Это была ошибка, для иностранца вполне простительная. Сети здесь не было, а даже если бы мне и удалось поймать хоть какой-то сигнал, у меня отсутствовал бы доступ. Интернет на старом континенте, как и во всей остальной части мира, принадлежал цинтам, и мое устройство было заточено под работу именно в их сетях, а здесь у них власти пока не было.
Я бросил бесполезный кусок стекла и пластика обратно в карман, но внимание местной публики это все равно привлекло. Кто-то хихикнул над тупым иностранцем, привыкшим везде жить по своим привычкам, кто-то просто покачал головой.
Разведчики обычно прокалываются на таких вот бытовых мелочах, но, по счастью, моя миссия не подразумевала глубокого внедрения.
«Решись уже на что-нибудь», — посоветовал Сэм. — «Хватай его прямо здесь и сейчас».
«При свидетелях?»
«Убей их всех, делов-то», — беззаботно заявил демон.
«Я так не поступаю».
«Почему? Раньше ты убивал людей без колебаний».
«То были враги. А эти люди мне ничего плохого не сделали и вообще ни для кого не представляют угрозы».
«А какая разница? Большинству местной публики и так недолго осталось, они даже до апокалипсиса не доживут».
«Это неправильно».
«А как же все твои рассуждения о том, что идет война, и ты солдат на этой войне?»
«Они не комбатанты», — сказал я.
«Никогда не понимал этой логики», — сказал он. — «Война по правилам. Так убивать людей можно, а вот так — уже нельзя. Почему нельзя-то? Кто вообще придумал эти правила и для чего они нужны, если мешают победить?»
«Следование правилам отличает нас от животных».
«А назови-как мне животных, которые постоянно дерутся стая на стаю внутри своего вида», — попросил Сэм. — «Война уже отличает вас от животных, потому что звери крайне редко убивают не для пропитания. Я мог бы понять, если бы у вас была нехватка провизии и победители пожирали бы павших врагов, но вы и этого не делаете. Так в чем смысл-то?»
«В геополитике».
«То есть, сначала вы придумываете причины для войны, потом придумываете правила, а потом начинаете убивать друг друга в товарных количествах? Ты же понимаешь, что с точки зрения эволюции это мало чем отличается от массового суицида леммингов?».

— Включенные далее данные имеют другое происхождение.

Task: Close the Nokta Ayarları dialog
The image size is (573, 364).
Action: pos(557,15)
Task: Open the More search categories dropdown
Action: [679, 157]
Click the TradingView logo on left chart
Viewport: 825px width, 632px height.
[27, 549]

«Вы никогда не воевали друг с другом?»
«Воевали, на самых примитивных стадиях развития. Но не в таких масштабах, и уж совершенно точно, не так долго. Мы прошли через этот период за пару веков, которые принято считать Темными веками, а вы не можете вылезти из этой междоусобицы уже которое тысячелетие подряд. Не знай я точно, что так не бывает, я бы даже предположил, что это стремление к саморазрушению заложено в вашей природе. Как вы там говорите? Самый опасный хищник —это человек?».